La chambre d’appel avait par ailleurs prévue une audience dans l’affaire Tharcisse Muvunyi, un officier condamné à douze ans de prison le 12 septembre 2006. Elle a été cependant reportée à l’année prochaine en raison de la maladie du conseil de la défense.

Côté chambres de première instance, les débats se sont poursuivis dans quatre affaires : Butare, Militaires II, Karemera et Zigiranyirazo. Butare est la plus vieille affaire en cours au TPIR. Elle a commencé en juin 2001. Actuellement, c’est l’avant dernier des six accusés qui présente sa défense.

Dans Militaires II, qui concerne quatre officiers, c’est le tout premier qui cite des témoins à décharge. Le procès est en cours depuis septembre 2004.

L’affaire Protais Zigiranyirazo, un beau-frère de l’ex-président Juvénal Habyarimana, a pour sa part débuté en octobre 2005. L’accusé citera le dernier témoin à décharge la semaine prochaine. Cette semaine un témoin-expert, Bernard Ligan historien francais est venu dire que Juvénal Habyarimana n'était pas de si basse extraction que ca par rapport à son épouse et que l'akazu était en fait un mythe. Un témoin a par ailleurs été rejeté par la chambre car il demandait à témoigner sous l'anonymat.

Commencée en septembre 2005, l’affaire Karemera est encore au stade de la présentation des témoins à charge.

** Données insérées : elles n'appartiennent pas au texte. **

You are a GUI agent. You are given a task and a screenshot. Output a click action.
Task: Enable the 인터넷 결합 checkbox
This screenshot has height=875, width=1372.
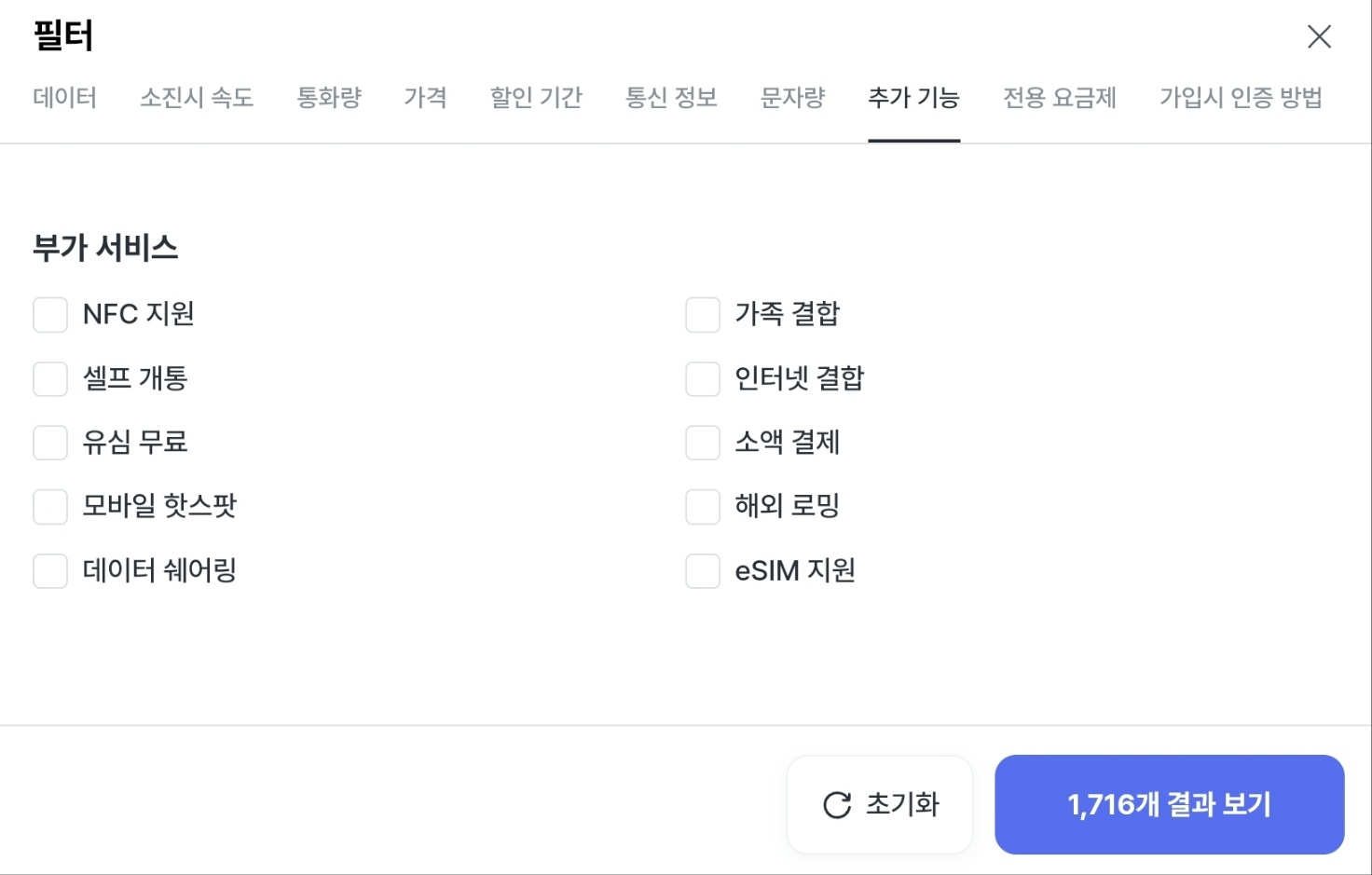(x=702, y=378)
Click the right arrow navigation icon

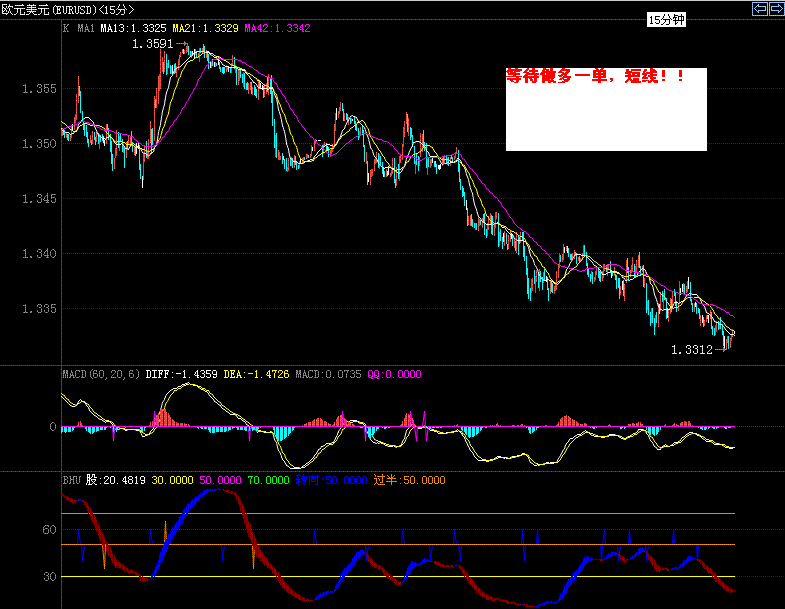(775, 9)
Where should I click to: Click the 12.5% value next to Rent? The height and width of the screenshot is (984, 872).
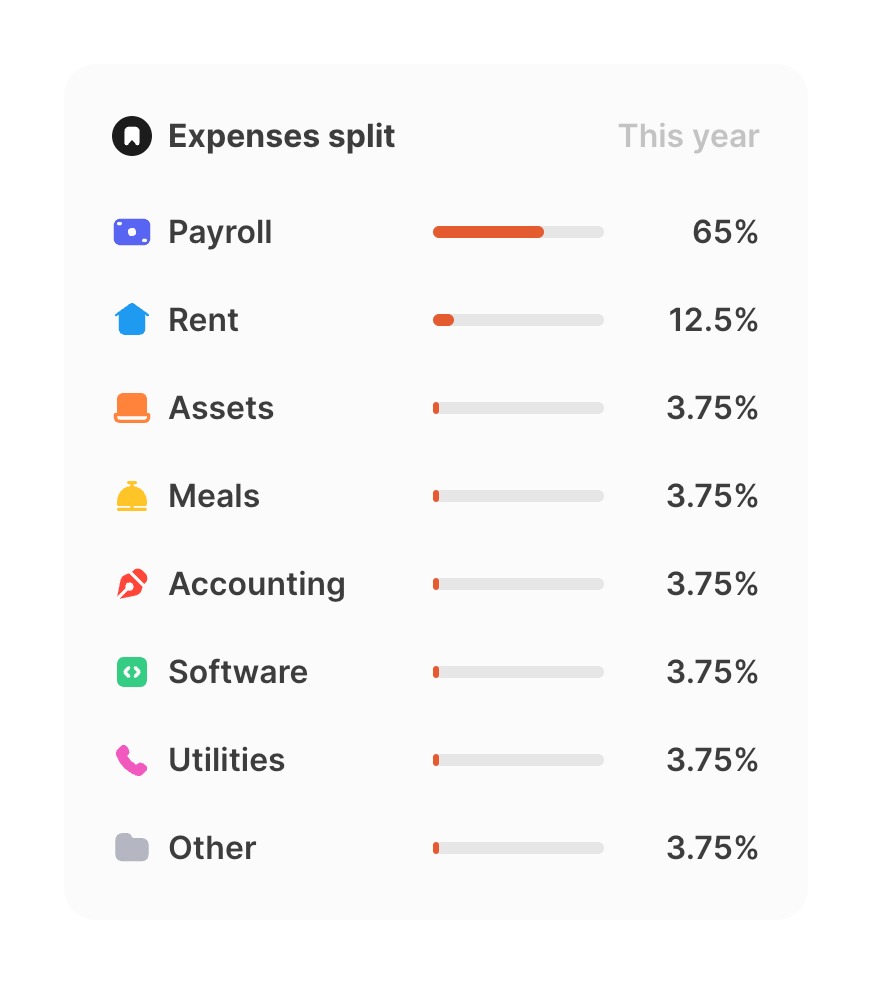[x=713, y=319]
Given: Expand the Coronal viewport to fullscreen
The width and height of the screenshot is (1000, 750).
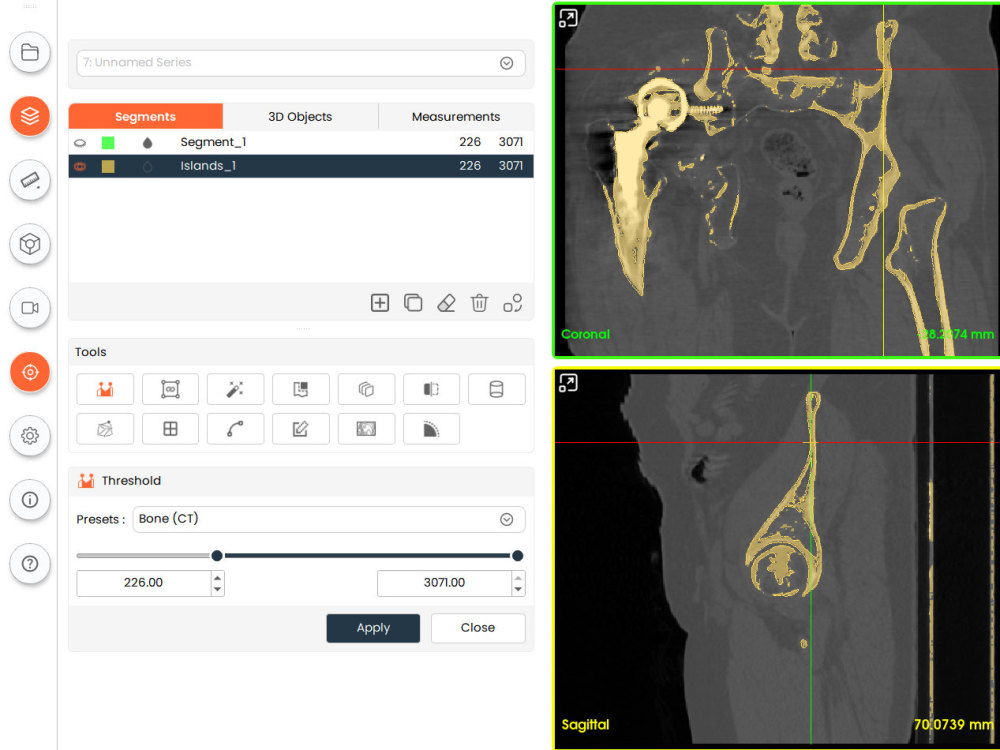Looking at the screenshot, I should coord(569,19).
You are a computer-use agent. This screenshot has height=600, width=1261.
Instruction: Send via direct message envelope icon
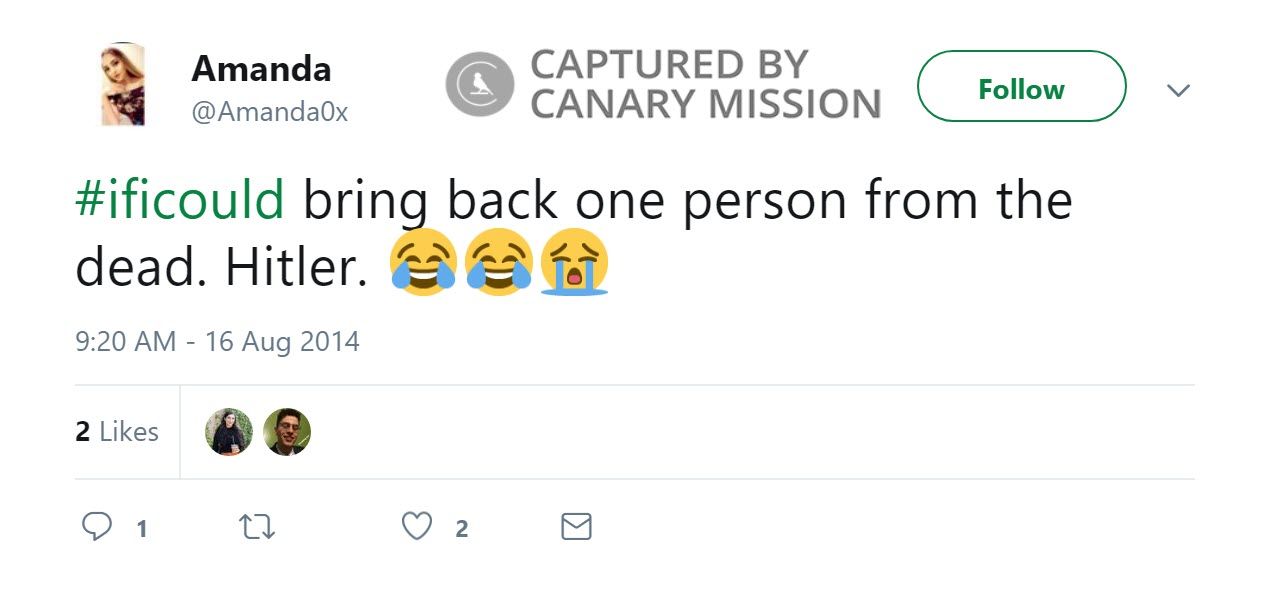576,527
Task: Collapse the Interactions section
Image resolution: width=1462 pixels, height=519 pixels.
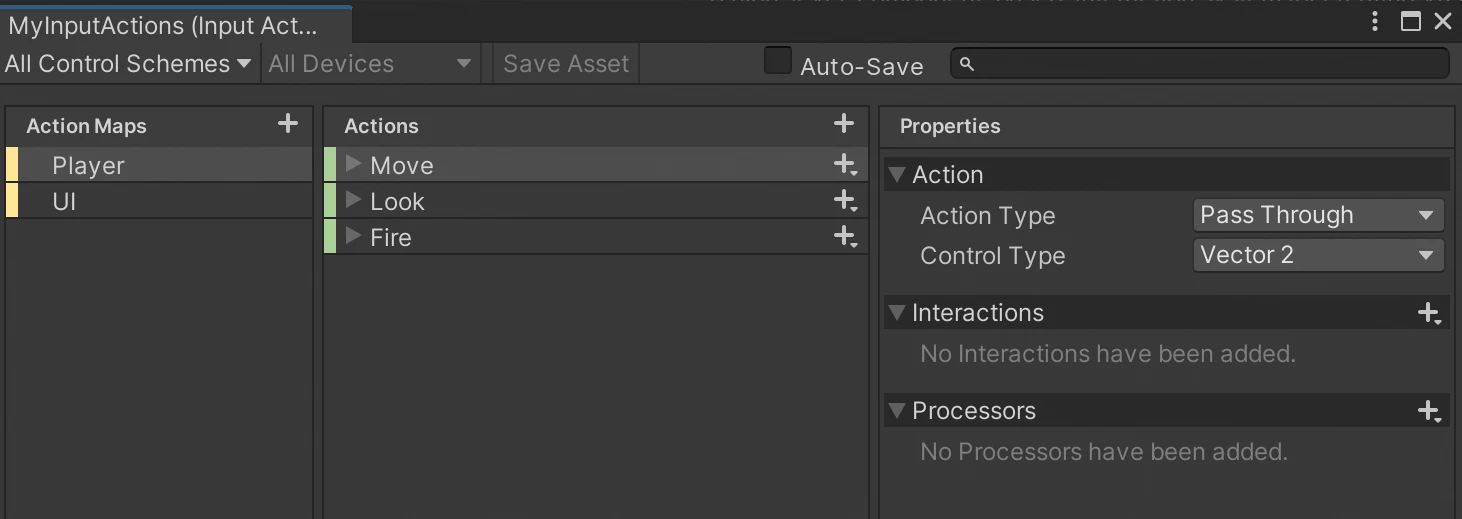Action: click(896, 313)
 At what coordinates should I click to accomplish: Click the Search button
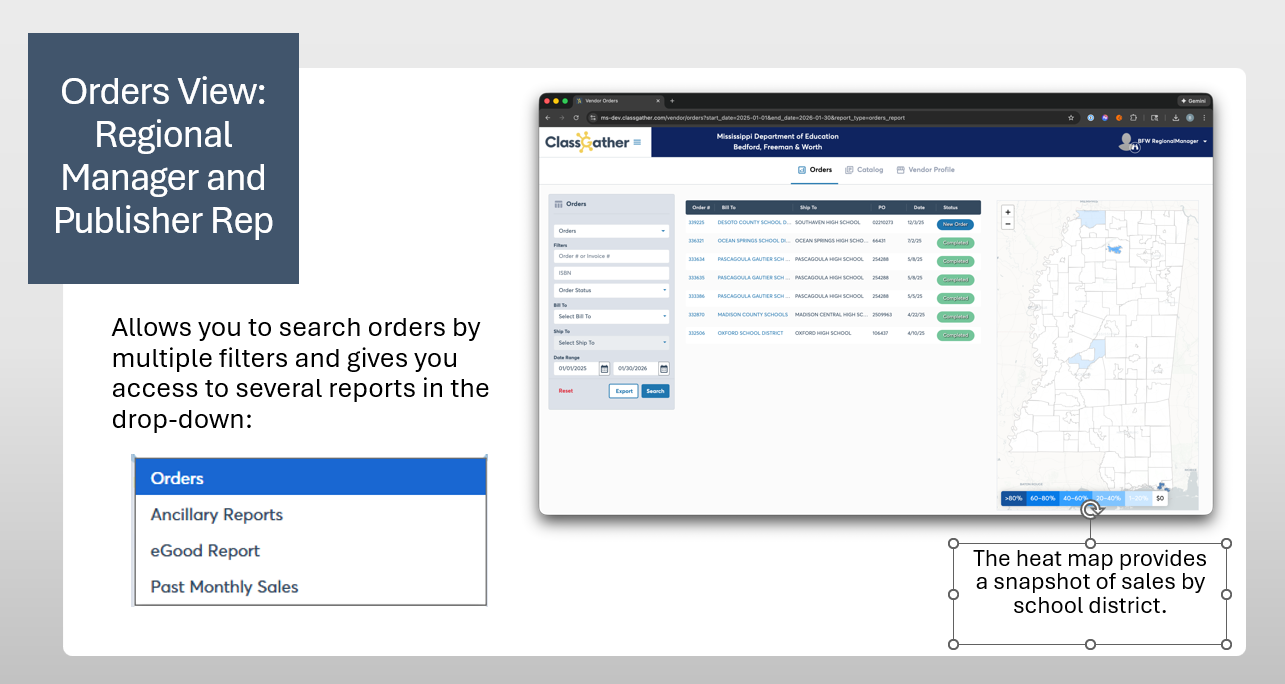[x=655, y=391]
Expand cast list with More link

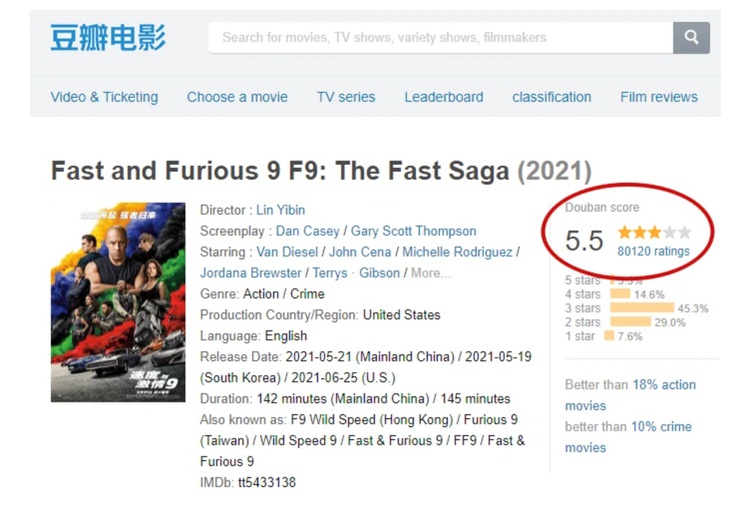[x=430, y=273]

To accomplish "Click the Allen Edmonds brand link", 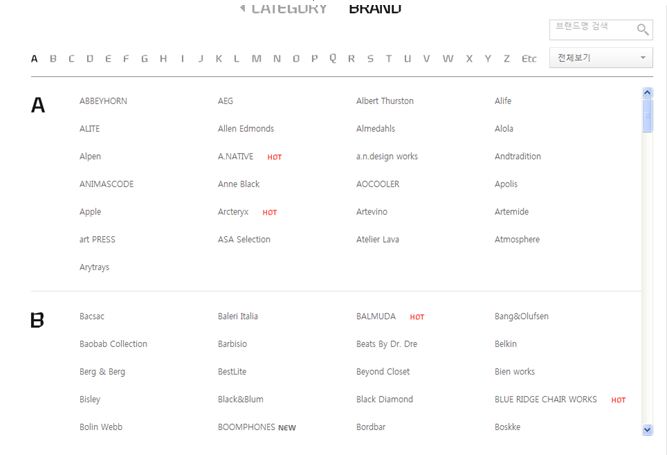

Les accusés sont les anciens dirigeants du parti au pouvoir en 1994. Il s’agit de Matthieu Ngirumpatse, le président, Edouard Karemera, le vice-président, et Joseph Nzirorera, le secrétaire général.

La semaine prochaine, ce sont les mêmes affaires qui vont se poursuivre devant les différentes chambres de première instance.